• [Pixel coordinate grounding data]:

++++++

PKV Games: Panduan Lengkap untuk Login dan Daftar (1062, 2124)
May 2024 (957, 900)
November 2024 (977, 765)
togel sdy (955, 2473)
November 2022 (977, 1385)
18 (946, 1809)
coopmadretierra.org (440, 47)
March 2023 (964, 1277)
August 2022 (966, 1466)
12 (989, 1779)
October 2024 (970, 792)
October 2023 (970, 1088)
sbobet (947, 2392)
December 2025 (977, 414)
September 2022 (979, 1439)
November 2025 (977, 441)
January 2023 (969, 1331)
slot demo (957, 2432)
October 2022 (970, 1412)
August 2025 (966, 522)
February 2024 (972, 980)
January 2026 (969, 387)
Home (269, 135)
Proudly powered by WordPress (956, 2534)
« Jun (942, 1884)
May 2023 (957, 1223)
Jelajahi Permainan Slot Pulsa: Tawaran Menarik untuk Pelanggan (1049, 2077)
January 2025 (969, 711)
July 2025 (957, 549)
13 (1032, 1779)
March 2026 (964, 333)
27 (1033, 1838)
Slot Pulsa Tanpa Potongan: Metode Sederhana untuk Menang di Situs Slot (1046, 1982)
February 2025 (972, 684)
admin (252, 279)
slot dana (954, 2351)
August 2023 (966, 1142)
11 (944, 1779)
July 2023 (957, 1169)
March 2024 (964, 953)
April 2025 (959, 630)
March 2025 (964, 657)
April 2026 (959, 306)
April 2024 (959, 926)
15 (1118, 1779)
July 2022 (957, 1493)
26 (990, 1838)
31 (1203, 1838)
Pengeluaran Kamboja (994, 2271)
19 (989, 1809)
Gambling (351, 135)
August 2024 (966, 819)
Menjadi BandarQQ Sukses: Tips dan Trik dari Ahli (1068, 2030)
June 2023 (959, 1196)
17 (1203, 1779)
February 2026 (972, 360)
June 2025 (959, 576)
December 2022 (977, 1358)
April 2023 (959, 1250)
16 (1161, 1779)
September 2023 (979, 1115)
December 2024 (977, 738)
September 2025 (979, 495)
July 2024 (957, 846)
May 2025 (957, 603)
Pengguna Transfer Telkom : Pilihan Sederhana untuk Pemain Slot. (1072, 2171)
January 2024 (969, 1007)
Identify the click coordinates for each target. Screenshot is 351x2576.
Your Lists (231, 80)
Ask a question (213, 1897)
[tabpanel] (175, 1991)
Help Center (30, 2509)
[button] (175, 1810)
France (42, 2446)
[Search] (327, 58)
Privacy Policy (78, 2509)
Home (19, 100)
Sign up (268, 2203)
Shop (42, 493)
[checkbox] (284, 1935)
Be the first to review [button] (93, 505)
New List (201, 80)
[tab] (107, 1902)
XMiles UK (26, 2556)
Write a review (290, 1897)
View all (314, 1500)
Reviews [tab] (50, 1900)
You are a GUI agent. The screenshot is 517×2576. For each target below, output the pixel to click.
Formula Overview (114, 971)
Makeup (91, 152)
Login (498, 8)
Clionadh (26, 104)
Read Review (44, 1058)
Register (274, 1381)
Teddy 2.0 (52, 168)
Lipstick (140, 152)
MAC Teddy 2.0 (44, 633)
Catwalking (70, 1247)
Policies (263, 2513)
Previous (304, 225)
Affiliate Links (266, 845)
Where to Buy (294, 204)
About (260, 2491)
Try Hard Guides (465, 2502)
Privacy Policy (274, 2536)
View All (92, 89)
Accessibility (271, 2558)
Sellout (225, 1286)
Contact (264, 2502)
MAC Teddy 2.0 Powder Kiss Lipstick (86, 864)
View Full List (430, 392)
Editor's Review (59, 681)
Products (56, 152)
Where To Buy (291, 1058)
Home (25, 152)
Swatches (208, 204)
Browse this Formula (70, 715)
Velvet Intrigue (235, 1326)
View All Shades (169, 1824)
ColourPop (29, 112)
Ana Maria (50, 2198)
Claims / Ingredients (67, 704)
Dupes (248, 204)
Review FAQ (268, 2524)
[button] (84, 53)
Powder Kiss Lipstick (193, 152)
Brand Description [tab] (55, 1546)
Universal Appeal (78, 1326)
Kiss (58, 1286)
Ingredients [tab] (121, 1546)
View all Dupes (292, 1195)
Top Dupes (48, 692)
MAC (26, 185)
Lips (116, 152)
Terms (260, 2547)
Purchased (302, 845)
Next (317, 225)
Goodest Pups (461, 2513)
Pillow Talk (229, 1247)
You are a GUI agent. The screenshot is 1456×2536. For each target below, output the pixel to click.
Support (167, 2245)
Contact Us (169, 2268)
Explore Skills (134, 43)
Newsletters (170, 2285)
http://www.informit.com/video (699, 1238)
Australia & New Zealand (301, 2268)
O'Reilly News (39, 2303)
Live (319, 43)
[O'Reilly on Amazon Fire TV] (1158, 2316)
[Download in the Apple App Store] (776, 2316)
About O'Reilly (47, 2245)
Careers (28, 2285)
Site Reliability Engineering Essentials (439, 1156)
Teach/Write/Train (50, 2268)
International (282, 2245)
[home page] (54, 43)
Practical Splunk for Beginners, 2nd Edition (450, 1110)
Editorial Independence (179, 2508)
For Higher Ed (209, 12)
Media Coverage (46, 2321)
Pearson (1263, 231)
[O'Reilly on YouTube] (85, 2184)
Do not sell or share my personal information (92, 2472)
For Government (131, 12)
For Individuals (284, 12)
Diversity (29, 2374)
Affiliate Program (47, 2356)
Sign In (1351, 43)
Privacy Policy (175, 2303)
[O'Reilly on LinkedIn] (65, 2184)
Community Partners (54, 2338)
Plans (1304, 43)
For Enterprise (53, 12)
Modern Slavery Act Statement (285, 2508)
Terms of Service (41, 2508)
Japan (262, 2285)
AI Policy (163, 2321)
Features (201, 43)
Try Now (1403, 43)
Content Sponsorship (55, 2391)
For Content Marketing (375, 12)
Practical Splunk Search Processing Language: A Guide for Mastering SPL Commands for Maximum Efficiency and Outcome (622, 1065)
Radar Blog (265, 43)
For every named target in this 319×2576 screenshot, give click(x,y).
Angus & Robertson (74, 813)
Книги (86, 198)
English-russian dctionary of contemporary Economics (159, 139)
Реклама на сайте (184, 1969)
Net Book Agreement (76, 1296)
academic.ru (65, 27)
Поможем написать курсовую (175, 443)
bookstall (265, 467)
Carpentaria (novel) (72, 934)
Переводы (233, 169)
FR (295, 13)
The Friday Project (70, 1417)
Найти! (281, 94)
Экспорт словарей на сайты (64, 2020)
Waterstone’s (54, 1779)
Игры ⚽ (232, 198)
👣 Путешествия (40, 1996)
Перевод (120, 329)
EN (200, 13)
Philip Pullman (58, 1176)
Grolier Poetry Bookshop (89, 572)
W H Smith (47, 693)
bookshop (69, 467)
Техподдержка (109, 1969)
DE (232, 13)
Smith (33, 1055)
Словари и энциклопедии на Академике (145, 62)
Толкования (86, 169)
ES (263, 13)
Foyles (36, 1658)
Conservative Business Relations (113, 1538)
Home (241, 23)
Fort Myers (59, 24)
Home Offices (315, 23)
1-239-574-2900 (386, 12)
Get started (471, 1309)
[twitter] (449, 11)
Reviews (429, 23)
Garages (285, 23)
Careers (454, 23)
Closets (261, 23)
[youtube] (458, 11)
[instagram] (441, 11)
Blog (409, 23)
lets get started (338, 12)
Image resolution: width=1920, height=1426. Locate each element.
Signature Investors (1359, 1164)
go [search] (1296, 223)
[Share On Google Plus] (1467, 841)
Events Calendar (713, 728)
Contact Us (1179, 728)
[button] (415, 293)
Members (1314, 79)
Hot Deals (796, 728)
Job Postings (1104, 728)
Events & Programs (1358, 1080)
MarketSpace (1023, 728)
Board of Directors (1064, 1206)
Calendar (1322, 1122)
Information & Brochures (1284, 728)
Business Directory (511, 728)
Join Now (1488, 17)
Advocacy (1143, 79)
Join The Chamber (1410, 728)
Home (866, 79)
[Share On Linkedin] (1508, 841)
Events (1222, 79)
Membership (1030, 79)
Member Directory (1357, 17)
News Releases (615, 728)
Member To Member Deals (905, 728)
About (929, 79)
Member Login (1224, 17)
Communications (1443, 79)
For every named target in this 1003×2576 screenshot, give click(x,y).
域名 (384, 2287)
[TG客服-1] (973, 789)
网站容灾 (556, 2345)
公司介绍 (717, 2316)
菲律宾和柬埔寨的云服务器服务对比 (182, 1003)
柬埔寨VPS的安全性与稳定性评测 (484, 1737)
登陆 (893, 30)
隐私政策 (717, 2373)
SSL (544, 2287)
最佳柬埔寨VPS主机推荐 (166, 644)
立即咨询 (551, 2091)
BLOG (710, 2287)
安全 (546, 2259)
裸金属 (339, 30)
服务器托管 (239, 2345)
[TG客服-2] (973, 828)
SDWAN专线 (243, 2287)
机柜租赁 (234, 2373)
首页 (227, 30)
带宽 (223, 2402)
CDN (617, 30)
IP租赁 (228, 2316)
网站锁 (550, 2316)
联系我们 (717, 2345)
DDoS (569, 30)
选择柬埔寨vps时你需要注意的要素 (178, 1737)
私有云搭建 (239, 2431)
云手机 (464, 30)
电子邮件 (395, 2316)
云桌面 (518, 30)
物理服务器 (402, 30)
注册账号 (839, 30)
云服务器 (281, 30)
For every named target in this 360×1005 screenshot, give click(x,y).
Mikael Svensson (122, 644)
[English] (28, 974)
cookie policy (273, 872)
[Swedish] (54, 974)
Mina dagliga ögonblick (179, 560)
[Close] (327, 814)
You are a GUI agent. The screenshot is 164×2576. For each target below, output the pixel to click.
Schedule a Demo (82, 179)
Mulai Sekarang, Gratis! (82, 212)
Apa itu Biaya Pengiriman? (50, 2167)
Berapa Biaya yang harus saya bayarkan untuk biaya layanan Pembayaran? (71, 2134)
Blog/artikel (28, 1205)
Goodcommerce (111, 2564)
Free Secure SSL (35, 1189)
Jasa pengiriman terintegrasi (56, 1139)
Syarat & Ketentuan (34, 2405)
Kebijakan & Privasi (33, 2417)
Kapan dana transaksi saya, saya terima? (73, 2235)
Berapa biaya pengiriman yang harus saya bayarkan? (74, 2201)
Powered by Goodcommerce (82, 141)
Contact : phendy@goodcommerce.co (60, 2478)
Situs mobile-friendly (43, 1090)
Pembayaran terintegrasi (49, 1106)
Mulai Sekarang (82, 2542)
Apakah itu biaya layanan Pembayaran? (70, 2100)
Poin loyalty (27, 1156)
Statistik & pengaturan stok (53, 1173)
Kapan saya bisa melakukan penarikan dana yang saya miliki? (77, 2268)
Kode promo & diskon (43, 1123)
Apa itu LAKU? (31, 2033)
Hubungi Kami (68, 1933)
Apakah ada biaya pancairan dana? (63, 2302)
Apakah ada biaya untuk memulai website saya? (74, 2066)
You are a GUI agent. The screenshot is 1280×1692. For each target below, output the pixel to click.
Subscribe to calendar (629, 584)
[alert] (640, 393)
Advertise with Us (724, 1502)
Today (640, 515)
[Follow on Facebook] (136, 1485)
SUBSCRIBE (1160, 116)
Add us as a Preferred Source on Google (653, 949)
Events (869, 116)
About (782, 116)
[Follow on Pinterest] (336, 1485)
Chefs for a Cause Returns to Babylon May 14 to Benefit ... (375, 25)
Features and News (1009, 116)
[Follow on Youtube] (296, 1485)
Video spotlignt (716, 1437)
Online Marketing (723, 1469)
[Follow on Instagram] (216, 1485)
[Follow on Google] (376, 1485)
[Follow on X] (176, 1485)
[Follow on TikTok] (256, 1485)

++++++

From the records above, return each line that has the string "layanan".

Berapa Biaya yang harus saya bayarkan untuk biaya layanan Pembayaran? (71, 2134)
Apakah itu biaya layanan Pembayaran? (70, 2100)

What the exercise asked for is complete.